Mayo, for example, has a choice of precedents. Its people could be Mayovians, in the manner of Carlow's. Or they could take their lead from Moscow and be Mayovites.
But so far as I know, they remain simply “Mayomen” or “Mayowomen” and nothing more.
Dubliners were similarly disposed until fairly recent times, whatever James Joyce might have us believe. Thus the title of a recent biography of the architect (and occasional Myles na gCopaleen stand-in), Niall Montgomery, Dublinman.
That was his preferred self-description during a lifetime that lasted until 1987. And it was standard usage in the city until about the 1960s, I gather. Then the fashion changed. Maybe it was JFK's "Ich bin ein Berliner" that gave the former Dublinmen notions.
But speaking of Dublinmen and derivatives, 10 points for anyone who can tell me the one relating personally to George Bernard Shaw. You know the sort of thing I mean; in the sense that anything in the style of Oscar Wilde is "Wildean", or of Joyce "Joycean", what is the equivalent term for Shaw?
Yes, well done you at the back, it is of course “Shavian” (to rhyme with “avian”) although why this should be so is a mystery. It can’t be the result of Occam’s Razor, or indeed any kind of razor, because despite the implication, Shaw was a lifelong beard wearer.
I suspect it has to do with our old friend rhoticity, mentioned here last week in the context of Winston Churchill’s insistence that “jaw-jaw” rhymed with “war-war”. As pointed out then, those with non-rhotic accents, like Churchill’s, do not roll Rs (hence his rhyme); except sometimes, perversely, where there is no R to roll, as in “India-r-and-Pakistan”.

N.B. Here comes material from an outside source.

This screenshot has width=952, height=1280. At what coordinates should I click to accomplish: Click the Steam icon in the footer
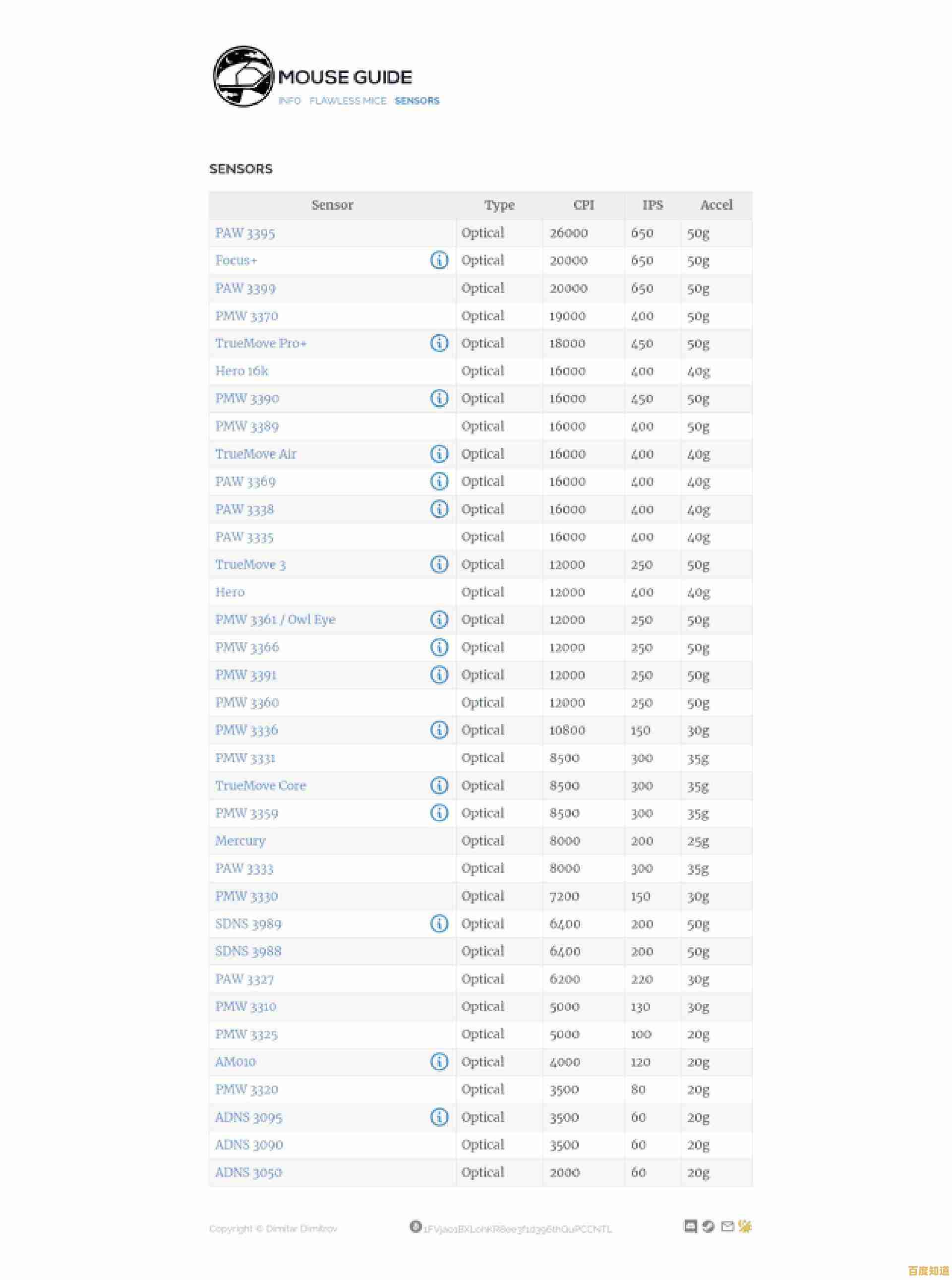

So if the adjective was “Shawian”, as it might be on this (rhotic) side of the Irish Sea, that would tend to become “Shawrian” in England.
Maybe “Shavian” was designed to preempt confusion.
There’s a story about Wilde and Shaw that I think illustrates the phonetic gulf between those who roll Rs and those who don’t. On the occasion in question, Shaw had been talking about founding a magazine as a promotional vehicle. It would be called simply “Shaw’s Magazine”, to impress his personality on the public. “Shaw – Shaw – Shaw!” he added, banging the table .
To which Wilde quipped: “And how would you spell it?”
I think the point of this joke was that, in non-rhotic London, “Shaw” and “sure” sound very similar, which suited the fiercely opinionated GBS. But whatever about Wilde, we know from Shaw’s recordings – including the educational ones he made to help the English speak their own language correctly – that he was a committed R-roller all his life.
Anyway, maybe there is a logic to Shavian. If so, why does the rule not apply to Evelyn Waugh? I ask this fresh from a belated reading of the latter’s classic satire on journalism, Scoop, which is full of Wavian (as nobody calls it) humour, based loosely on the author’s own experiences as what Churchill would have called a Waugh correspondent.